Another application relates, for example, to infrared angiography, in which light from the near-infrared (NIR) region is used for excitation, in order then to observe the specimen in the longer-wavelength spectral region. Other applications make use of invisible ultraviolet light. Other spectral regions, from ultraviolet to blue light and from there to red and on into the far infrared, are likewise possible.
At the point where a tissue or a specimen needs to be excited, a sufficiently intense excitation spectrum is of essential importance. When working, for example, with blue excitation light in the range from 380 to 420 nm, a specific fluorescence signal (e.g. 635 nm with ALA) will be obtained depending on the fluorescence ingredient that is used. 300-watt xenon light sources are generally used for this; they make available both normal microscopy white light and the blue light necessary for fluorescence, the latter by filtering and optimizing the spectral region from 380 to 420 and by careful selection of the xenon element. The same analogously applies, of course, to other spectral regions. Examples of such known microscopes or surgical microscopes are found, for example, in U.S. Pat. No. 6,510,338 or DE-A-195 48 913, in which the light of the illumination device is conveyed to the specimen being observed via optical waveguides and other optical devices.

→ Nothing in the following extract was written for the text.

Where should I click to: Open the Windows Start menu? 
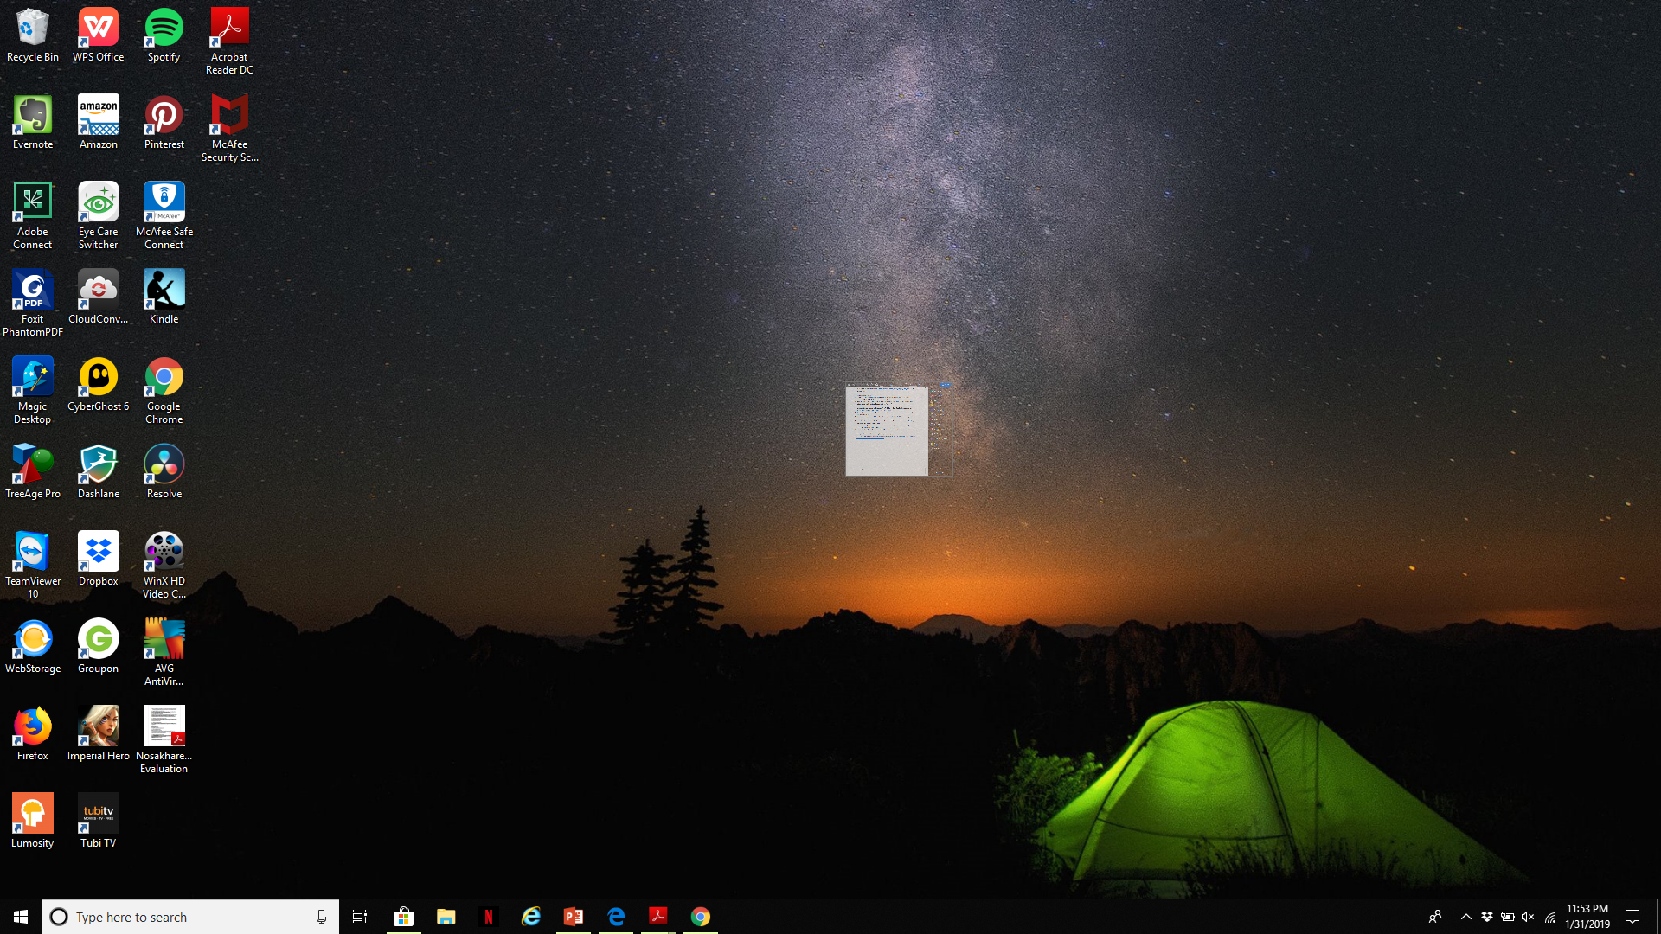[x=21, y=917]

A problem with these known microscopes is that in selecting the illumination source, a compromise must be made whose ultimate result is that the white-light quality cannot be optimized for observation, and that on the other hand, specifically when the blue-light component is enhanced and optimized, other spectral regions are underrepresented and then lead to color casts in the standard white light situation. The color cast can theoretically be corrected using filters, but that then also causes a reduction in intensity. On the other hand, true-color observation of a surgical field is important not least for diagnostic purposes. It is not possible to raise the intensity by way of an increase in lamp output, however, because of the limited aperture of the microscope's illumination optics as well as other effects.